Homework 8

Instructions

Homework 8 has been posted on Canvas; you can download the qmd file there. I’ve also posted the instructions here.

Instructions from HW 6 still apply here; refer back to those if needed. You can read more about joins here if you’d like an additional reference/guide.

To start, set up a folder somewhere on your computer called “HW8” and create a subfolder (a folder within HW8) called “Data”. Create an R project using the HW8 folder; this should make a file called “HW8.Rproj” within your HW8 folder. Then in Finder or File Explorer (however you navigate your computer’s folders and files outside of RStudio), double-click HW8.Rproj to open your R project in RStudio.

Check that your working directory is your HW8 folder:

getwd()

If you have tips or questions about any of that process, please share them on Ed Discussion!

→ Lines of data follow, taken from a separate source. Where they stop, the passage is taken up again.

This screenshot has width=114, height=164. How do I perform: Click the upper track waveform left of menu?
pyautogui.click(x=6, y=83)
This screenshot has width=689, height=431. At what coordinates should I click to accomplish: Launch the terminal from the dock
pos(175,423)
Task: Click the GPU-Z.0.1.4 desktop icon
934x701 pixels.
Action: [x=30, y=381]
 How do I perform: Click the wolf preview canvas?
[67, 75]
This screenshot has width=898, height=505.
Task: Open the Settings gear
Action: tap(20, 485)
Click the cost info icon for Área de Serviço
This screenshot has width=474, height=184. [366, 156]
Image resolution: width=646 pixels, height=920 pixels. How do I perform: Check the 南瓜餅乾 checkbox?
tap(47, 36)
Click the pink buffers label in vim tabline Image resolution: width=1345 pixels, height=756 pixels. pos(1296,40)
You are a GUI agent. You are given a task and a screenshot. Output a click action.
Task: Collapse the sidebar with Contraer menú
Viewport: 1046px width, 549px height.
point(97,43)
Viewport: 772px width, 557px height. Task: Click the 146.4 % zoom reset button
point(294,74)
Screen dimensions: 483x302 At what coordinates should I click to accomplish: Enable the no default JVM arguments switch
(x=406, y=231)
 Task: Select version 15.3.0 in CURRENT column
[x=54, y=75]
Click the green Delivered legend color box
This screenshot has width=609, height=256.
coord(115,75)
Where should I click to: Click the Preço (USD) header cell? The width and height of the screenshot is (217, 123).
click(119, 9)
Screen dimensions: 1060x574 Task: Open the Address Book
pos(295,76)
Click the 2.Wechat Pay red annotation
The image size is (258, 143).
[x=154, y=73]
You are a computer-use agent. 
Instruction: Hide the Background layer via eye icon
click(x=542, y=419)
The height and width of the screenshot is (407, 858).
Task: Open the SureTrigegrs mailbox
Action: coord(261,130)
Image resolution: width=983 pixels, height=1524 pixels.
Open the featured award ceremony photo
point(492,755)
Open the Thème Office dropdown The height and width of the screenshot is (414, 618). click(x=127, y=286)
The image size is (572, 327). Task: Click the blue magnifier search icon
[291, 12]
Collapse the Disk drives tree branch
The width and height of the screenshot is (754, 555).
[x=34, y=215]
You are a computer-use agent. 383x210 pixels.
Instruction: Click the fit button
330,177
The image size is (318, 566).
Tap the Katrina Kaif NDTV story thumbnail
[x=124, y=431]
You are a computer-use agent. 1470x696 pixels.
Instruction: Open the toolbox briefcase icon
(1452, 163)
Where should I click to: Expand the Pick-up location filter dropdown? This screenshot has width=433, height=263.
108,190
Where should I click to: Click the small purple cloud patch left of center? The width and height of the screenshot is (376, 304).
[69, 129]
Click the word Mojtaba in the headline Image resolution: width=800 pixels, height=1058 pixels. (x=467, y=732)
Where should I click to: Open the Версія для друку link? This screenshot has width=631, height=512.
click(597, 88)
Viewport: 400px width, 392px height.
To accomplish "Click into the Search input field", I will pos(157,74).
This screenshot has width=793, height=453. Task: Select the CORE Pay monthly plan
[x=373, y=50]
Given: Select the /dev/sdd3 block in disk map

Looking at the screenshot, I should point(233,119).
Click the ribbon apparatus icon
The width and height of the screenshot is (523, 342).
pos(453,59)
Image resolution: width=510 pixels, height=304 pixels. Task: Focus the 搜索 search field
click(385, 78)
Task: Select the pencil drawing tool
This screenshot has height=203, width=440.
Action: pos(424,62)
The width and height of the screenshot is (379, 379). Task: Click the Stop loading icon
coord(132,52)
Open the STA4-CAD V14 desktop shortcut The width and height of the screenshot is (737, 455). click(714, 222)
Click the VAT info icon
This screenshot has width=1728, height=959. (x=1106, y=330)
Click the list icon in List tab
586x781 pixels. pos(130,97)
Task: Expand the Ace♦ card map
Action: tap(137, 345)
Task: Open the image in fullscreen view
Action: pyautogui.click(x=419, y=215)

Problem 1: Data input/output

Let’s start by making some small example datasets to practice with. Run this code to make these four datasets:

states = data.frame(
  state = c("CA", "ID", "OR", "WA", "WY"),
  state_name = c("California", "Idaho", "Oregon", "Washington", "Wyoming")
)

cities = data.frame(
  city = c("Bozeman", "Eugene", "Olympia", "Portland", "Sacramento", "San Francisco", "Seattle"),
  state = c("MO", "OR", "WA", "OR", "CA", "CA", "WA")
)

states2 = data.frame(
  code = c("CA", "ID", "OR", "WA", "WY"),
  name = c("California", "Idaho", "Oregon", "Washington", "Wyoming")
)

cities2 = data.frame(
  name = c("Bozeman", "Eugene", "Olympia", "Portland", "Sacramento", "San Francisco", "Seattle"),
  state = c("MO", "OR", "WA", "OR", "CA", "CA", "WA")
)

cities3 = data.frame(
  name = rep(c("Bozeman", "Eugene", "Olympia", "Portland", "Sacramento", "San Francisco", "Seattle"), 2),
  state = rep(c("MO", "OR", "WA", "OR", "CA", "CA", "WA"), 2),
  year = c(rep(2000, 7), rep(2010, 7)),
  population = c(28210, 139142, 43099, 529897, 408762, 777340, 564109,
                 37321, 156516, 47083, 585476, 467246, 805519, 610654)
)

Then write and run some code below to write each dataset to a different file in your Data subfolder:

# write states to a file called "states.csv" in the Data subfolder

# write states2 to a file called "states2.csv" in the Data subfolder

# write cities to a file called "cities.csv" in the Data subfolder

# write cities2 to a file called "cities2.csv" in the Data subfolder

# write cities3 to a file called "cities3.csv" in the Data subfolder

Now check that you can read the five data files back into RStudio using read_csv:

# read in states.csv as states, states2.csv as states2, etc.

Problem 2: Joining two datasets

Part 1: states and cities

Let’s try different ways of joining the states and cities datasets. First, let’s orient ourselves to the data. What variables does each of these two datasets have? How many rows, and what do the rows represent? How (by what variable or variables) do you think it would be most natural to join or match these two datasets?

In the first example here (below), the “left” dataset is states; go ahead and run this line of code.

left_join(states, cities)

Remember that by default, R will join by whatever variable name or set of variable names appear in both datasets, and it will tell you what it joins by in the output (“Joining with…”). What variable does the output say R used to join these two datasets? How many rows and columns do you end up with in the joined dataset? In what rows and columns do you end up with NAs (if you end up with any), and why? The states dataset has 5 rows and the cities dataset has 7 rows, so why does the resulting joined dataset have 8 rows?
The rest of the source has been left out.